言いたいが、あいにく自分もリュミリスも望んで修道士になったわけではないから

それはそれで良いのか悪いのか。


「ねね、そんでさ、オレと一緒に冒険者やんない?」

「リュミリスと?」

「そ!夢こんなに語ってるけどオレ、結構臆病者なんだよね。一人とか心細すぎるしー!」


一人だと億劫だけど一緒なら…!とドキドキしながら蓮を見る。


「(冒険…ダンジョン…精霊……)」


蓮は考え込む。冒険者になれば死亡率があがるというリスクを伴わざるを得えない。

しかし、自由になれる。
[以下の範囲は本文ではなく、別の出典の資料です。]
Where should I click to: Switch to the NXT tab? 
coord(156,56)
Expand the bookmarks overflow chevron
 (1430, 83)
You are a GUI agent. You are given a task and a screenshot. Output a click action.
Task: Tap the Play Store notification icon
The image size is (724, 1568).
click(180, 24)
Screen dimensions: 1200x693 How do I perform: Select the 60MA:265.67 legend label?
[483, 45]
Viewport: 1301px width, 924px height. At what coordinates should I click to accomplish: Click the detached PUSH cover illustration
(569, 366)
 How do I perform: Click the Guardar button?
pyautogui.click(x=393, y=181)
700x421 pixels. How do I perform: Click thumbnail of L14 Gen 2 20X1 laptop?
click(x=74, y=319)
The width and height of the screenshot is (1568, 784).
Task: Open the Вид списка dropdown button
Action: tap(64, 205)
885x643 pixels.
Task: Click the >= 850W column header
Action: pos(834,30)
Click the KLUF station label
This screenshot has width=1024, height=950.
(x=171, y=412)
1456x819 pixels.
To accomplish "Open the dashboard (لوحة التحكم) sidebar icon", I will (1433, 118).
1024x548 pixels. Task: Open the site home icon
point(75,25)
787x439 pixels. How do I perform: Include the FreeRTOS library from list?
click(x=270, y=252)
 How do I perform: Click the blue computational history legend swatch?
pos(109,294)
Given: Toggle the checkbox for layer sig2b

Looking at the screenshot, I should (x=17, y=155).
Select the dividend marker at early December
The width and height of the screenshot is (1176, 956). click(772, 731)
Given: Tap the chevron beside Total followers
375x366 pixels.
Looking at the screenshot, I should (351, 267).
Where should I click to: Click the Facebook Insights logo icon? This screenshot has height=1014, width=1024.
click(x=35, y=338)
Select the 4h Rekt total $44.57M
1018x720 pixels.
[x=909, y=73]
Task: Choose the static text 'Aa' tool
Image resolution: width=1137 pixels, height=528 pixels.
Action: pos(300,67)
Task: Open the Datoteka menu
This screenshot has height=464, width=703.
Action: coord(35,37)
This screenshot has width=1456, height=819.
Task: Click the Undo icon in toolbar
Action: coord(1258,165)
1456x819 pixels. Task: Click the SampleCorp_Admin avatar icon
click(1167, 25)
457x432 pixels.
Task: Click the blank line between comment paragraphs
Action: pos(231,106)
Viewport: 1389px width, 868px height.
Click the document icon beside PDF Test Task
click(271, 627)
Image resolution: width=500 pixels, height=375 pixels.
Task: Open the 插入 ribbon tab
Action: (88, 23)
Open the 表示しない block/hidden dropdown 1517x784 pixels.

クソ親父の傍に居た時は出来なかったことを、たくさん。

スリルのある戦い、精霊と契約した時の喜び、何より…


「(12個しかない伝説の星体なんて、ワクワクするに決まってるじゃないか)」


世界でたった一人の少女しか持っていない伝説の魔法具。

…うん、ロマンを追い求めるも、悪くはないかもしれない。


「受けた」

「マジで!?やったーーーーー!!!!」


リュミリスが喜びのあまり大声で叫び、見回りをしていた他の修道士にドア越しで

大きく「ゴホン!!」と咳払いされたのは言うまでもない。






★★★






教会には、今日も今日とて大勢の冒険者がやって来る。

大きくケガの痕を残す人や、まだ始めたばかりといった冒険者など、

十人十色の冒険者が教会にやって来た。


「お前裁縫出来るのねぇ」


同僚に頼まれた服のほつれを直していると、リュミリスがふと声をかけた。


「そういうリュミリスも」

「オレは料理も裁縫も出来る天才だからね!」


ふふん、とドヤるリュミリス。リュミリスの出身地である国では、

おとぎ話に出てくるような「靴の履き方とかわかんない!」という貴族が


多く居たらしい。それに憤慨した彼の母親は、彼が一人でいざというとき何でも

出来るようにと色々仕込んだそうだ。


「そういえば蓮はどう?記憶戻りそう?」


ふいにそう問いかけられビクッとする。戻るも何も最初から(地球の記憶は)あるし、

ないのはこの世界の記憶…もとい知識だけで。


「ちょ、ちょーっと思い出してきたような…?」

「マジで?何?」

「す、好きな食べ物…?僕、お寿司が好きで……」


母親がまだ生きていた頃、「内緒よ」と連れて行ってくれた回転寿司。大分昔のこと

だからもう味は思い出せないけど、とても美味しかったのは憶えている。


「オスシ?聞いたことないね。どんなの?」

「えっと、魚の切り身をご飯に乗せたもので…」

「うっわなにそれ美味しそうじゃん……」


この世界では地図が高級品らしく、自分が今東西南北どこに居るのか、

この国がどこに座すのかもわからない。


「冒険者になったら再現してよレン~」

「えっ!そ、それはちょっと…」


食べたことはあっても作ったことはない。






――――――――――――――――――――――――――――――――――――――

【追記】

教会に修道士は本来おらず、修道士は修道院という場所で過ごします。

ただここの教会もといメシア教は教会と修道院が混ざり、

ちょうどよく混ざり合っている設定です。